The latest earnings report showed that Toronto-Dominion is getting spending under control after three quarters in which expense growth outstripped revenue gains. That trend ended in the third quarter, with non-interest expenses rising 4.7 per cent from a year earlier, less than the 6.1 per cent increase in revenue, which reached a record $10.5 billion.

Also in the report:

  • Toronto-Dominion may have more bank branches in the U.S. than Canada, but the lender’s domestic business generates more profit. Canadian banking posted a 2.2 per cent increase in earnings, to $1.42 billion. Profit at the U.S. retail division, which includes contributions from online brokerage TD Ameritrade, rose 13 per cent to $1.29 billion.

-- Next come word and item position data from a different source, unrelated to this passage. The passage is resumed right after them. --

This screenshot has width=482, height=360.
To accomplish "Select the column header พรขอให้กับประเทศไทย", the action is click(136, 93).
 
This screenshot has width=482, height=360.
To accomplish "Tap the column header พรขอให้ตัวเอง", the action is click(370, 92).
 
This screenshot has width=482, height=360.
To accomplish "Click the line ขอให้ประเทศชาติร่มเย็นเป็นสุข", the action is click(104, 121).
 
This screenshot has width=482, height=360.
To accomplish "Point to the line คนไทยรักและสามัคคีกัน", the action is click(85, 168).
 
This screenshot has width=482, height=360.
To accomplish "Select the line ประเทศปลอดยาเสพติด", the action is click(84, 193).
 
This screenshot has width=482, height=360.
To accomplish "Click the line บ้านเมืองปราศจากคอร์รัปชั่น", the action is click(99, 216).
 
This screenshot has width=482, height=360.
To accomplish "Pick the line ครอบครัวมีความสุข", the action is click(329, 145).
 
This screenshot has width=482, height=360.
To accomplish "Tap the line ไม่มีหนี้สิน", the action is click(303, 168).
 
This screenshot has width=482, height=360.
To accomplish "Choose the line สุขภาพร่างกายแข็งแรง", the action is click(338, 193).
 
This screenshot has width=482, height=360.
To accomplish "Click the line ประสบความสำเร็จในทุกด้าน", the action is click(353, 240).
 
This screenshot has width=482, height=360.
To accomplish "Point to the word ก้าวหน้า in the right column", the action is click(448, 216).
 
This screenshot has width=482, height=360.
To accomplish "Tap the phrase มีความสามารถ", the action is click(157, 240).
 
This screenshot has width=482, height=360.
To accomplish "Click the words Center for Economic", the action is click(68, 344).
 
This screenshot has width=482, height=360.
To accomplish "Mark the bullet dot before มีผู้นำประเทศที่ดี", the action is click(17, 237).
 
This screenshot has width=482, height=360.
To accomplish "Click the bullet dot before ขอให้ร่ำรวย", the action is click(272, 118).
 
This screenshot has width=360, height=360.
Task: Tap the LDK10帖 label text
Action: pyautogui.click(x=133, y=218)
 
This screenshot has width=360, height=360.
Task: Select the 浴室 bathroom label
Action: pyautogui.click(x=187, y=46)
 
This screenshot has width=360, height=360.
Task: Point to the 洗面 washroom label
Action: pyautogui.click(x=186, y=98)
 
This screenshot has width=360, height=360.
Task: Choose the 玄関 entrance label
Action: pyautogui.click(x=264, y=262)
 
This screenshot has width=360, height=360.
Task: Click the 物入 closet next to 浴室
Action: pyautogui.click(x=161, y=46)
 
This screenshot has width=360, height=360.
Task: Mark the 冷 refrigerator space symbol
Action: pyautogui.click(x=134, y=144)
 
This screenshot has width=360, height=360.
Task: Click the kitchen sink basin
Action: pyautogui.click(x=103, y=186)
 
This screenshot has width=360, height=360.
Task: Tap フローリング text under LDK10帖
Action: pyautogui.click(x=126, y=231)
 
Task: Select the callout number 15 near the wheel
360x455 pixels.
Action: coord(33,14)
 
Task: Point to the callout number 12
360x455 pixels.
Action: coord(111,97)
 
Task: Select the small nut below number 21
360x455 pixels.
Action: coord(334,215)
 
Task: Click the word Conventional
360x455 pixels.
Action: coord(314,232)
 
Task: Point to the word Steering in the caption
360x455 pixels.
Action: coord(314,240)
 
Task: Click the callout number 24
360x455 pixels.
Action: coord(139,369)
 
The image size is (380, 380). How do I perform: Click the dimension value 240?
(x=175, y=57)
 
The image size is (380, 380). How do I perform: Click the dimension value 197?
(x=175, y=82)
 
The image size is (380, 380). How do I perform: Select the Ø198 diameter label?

  • The bank’s TD Securities unit had been a disappointment this year, with a net loss in the first quarter and a 17 per cent earnings decline in the second quarter, making it the worst-performing Toronto-Dominion division. The capital-markets unit rebounded in the third quarter, with earnings rising 9.4 per cent as trading revenue surged. Trading-related income jumped to $500 million, up 82 per cent from a year earlier, led by interest rate and credit trading.